The door opened again: Sabine. She and I hadn’t spoken since last night. She didn’t even look at me.
“Lance, can I talk to you?” she said in a meek, helpless voice.
Lance glanced at me for the slightest second, then stood up. “Sure,” he said, leaving my side without even a look back.
The next couple of days flew by, as they do when you’re dreading the passage of time. Lance and I had barely spoken and so, not surprisingly, when Friday night arrived, our walk to the cemetery was marked by more painful silence. We had given ourselves ample time to get settled, leaving the house just before ten then breaking off from River and Tom, whom Connor had enlisted to keep watch with us. They would be positioned on the treetops overlooking the other side of that grassy expanse where Lucian had said the ceremony would take place.
I had finally managed to tell Lance about my run-in there earlier in the week and though concern had burned in his eyes, after he had asked if I had been hurt, he had quickly shifted to more incendiary conversation topics.
“So he’s not going to be there tonight?” Lance asked as we reached Rampart Street, nearing the cemetery.
“Nope,” I said, the frustration thick in my voice.
“Well, that’s the best news I’ve heard all day.”
I chewed on my lip and just let it go. I couldn’t afford to expend energy fighting with him right now. I was already jumpy, too jittery at the idea of having to return to this place just days after someone or something attempted to make me a new resident of it.
A few cars whipped past us, speeding blurs of light, music pulsating. I could feel every nerve tensing as we got close. The shops near Mariette’s had all closed up and switched off their lit signs; the church sat dark and empty, its spire now sinister-looking. The upshot of my few terse words with Lance had been that I now felt the anger coursing so strongly through me that I was almost looking forward to burning it off by scaling that giant tomb.
We made our way over the gate easily, familiar with it now.
“I didn’t get to look around last time,” he whispered, as if issuing a détente, as he ran his fingers along the chipped façade of one of the tombs. He stopped before a smooth, white pyramid-shaped crypt. “No two look alike here.” He petted it like it was a large animal at rest. It had to be at least nine feet tall and seemed to shine, reflecting and amplifying what little light there was.

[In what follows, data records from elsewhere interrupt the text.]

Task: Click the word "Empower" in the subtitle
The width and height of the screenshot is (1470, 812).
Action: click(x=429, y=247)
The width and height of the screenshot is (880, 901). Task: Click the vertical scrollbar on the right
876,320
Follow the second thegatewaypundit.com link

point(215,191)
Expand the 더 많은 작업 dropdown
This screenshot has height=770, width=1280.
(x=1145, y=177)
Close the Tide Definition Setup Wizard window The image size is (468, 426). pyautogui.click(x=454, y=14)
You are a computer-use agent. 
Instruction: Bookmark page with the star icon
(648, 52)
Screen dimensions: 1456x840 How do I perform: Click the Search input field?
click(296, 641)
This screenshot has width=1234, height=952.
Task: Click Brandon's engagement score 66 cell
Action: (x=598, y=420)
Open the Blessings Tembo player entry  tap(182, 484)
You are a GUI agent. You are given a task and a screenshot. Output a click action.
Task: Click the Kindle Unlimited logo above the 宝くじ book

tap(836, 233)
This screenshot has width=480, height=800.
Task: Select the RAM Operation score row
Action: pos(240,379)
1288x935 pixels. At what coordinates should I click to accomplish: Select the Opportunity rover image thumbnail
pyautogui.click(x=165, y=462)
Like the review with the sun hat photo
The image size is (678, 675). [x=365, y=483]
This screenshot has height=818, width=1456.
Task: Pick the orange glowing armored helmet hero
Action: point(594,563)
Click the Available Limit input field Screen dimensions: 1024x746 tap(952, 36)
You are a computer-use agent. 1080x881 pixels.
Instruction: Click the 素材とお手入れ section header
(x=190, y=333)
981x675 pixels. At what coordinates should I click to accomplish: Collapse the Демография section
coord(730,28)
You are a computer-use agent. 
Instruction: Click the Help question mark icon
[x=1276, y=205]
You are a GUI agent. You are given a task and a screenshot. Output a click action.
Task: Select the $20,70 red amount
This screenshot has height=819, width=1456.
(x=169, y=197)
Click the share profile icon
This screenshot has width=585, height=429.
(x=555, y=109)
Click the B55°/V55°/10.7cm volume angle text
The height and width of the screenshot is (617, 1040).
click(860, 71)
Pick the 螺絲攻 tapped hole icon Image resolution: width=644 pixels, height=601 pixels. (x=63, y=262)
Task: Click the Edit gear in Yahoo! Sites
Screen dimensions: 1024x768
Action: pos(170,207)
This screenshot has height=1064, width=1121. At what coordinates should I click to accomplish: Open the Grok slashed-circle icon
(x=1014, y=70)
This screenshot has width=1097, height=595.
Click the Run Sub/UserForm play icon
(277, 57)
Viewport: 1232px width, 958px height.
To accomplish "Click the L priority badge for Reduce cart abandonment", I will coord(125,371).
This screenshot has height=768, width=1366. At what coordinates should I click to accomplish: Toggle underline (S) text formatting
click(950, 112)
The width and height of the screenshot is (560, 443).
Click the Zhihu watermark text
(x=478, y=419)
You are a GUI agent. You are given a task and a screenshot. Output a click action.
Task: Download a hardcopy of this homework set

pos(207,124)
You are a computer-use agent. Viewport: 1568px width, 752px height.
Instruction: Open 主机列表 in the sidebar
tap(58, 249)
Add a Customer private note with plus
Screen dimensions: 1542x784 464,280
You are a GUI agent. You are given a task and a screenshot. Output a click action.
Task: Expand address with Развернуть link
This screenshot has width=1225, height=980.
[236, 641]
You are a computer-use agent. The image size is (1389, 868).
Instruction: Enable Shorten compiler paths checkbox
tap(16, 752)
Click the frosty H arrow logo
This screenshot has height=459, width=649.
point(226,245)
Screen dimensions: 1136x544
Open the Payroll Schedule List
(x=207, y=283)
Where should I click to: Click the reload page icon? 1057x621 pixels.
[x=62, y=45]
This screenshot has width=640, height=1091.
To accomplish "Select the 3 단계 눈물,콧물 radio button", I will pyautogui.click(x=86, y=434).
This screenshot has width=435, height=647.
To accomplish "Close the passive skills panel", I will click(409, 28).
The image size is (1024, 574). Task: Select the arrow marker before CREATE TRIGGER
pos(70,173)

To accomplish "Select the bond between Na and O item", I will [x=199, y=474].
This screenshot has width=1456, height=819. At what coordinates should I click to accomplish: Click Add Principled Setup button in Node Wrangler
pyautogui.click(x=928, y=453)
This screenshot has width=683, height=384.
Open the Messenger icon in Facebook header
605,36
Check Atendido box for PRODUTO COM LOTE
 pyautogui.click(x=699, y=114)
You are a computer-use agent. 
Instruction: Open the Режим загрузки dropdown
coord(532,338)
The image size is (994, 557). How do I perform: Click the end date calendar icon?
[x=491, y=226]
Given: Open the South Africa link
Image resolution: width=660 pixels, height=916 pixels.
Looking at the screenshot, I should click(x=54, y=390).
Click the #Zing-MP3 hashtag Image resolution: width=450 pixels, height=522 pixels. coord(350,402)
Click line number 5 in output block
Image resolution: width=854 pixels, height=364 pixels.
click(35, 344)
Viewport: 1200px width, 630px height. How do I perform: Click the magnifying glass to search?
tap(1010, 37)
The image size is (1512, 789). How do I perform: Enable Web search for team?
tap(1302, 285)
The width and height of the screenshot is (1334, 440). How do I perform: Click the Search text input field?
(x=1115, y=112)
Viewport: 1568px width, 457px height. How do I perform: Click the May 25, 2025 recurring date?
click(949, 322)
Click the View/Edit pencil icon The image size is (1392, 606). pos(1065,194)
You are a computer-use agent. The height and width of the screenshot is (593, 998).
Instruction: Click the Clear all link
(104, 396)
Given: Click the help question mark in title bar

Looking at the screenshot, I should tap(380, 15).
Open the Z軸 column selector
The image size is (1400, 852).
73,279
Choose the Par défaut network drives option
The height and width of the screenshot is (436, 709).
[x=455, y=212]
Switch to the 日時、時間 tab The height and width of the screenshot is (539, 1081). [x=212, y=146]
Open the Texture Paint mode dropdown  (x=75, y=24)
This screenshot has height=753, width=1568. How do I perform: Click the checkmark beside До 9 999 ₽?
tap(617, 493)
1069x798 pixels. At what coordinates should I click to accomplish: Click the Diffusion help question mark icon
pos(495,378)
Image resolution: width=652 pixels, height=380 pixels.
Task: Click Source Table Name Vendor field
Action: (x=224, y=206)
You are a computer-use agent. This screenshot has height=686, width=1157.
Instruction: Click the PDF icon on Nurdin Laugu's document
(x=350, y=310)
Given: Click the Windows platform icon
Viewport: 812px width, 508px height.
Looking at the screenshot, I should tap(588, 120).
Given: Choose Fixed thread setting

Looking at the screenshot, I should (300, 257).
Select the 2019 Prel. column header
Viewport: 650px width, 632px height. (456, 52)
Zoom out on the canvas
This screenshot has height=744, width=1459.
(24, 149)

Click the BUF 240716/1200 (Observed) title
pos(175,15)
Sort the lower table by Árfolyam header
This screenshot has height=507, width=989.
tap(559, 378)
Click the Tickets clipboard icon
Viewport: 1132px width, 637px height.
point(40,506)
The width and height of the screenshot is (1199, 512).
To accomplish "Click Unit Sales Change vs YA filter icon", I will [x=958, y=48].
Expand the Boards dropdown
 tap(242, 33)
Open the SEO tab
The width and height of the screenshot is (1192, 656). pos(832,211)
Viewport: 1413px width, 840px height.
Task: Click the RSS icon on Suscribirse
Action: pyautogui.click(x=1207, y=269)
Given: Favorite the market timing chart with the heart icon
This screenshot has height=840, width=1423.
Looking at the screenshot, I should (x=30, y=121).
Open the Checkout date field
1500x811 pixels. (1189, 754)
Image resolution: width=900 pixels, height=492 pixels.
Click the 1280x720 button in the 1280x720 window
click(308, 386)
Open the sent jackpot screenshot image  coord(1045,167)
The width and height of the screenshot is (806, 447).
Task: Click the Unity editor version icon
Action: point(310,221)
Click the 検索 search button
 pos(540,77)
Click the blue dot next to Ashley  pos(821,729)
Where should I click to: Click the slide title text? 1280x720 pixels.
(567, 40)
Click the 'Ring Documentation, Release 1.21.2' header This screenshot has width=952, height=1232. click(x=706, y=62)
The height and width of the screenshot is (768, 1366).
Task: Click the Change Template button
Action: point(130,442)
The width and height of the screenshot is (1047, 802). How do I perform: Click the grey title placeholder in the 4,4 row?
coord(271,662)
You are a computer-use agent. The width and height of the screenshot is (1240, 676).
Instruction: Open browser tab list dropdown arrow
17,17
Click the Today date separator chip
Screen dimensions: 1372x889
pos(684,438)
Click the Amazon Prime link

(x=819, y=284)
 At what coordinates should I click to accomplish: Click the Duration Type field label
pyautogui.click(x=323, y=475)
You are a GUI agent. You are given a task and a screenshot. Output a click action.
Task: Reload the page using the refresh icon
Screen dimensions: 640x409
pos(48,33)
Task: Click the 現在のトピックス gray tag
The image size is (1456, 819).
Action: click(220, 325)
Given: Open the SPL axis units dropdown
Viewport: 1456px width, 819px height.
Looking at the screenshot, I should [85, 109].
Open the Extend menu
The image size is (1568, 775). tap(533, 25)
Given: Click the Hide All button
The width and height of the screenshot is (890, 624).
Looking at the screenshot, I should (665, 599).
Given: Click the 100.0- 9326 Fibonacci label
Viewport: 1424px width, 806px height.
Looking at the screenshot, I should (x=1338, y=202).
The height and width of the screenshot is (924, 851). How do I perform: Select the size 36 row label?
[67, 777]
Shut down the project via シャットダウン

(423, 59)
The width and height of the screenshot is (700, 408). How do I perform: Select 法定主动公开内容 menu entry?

“Yeah, they’re like snowflakes. That’s a good one. I think there are only two people in that huge thing.” He moved his hand away, as though he might be leaning on a body. “It’s okay. We’re not bothering them.” I smiled, though I felt hollow and joyless.
“So these are all pretty shallow, none of that six-feet-under stuff? Too swampy, right?” He bent down to touch the gravelly ground and expected it to be wet.
“Yeah. I guess people get buried in here and after, like, a year they take ’em back out and burn what’s left and then they shove their remains back in there.”
“Nice use of space,” he observed.
“Yeah, it’s pretty economical. They can jam whole families into some of these.” I trained my pocket-size flashlight on the darkened path ahead of us and led the way between a series of crypts about my height. Eventually the alley opened up and we came out at that circular marble monolith, at least sixteen feet tall, a sleeping giant in the darkness. A carved arch in the center housed a statue of a woman in draped dress who appeared to be keeping watch over the whole cemetery. Lance walked the perimeter, checking it out from every side.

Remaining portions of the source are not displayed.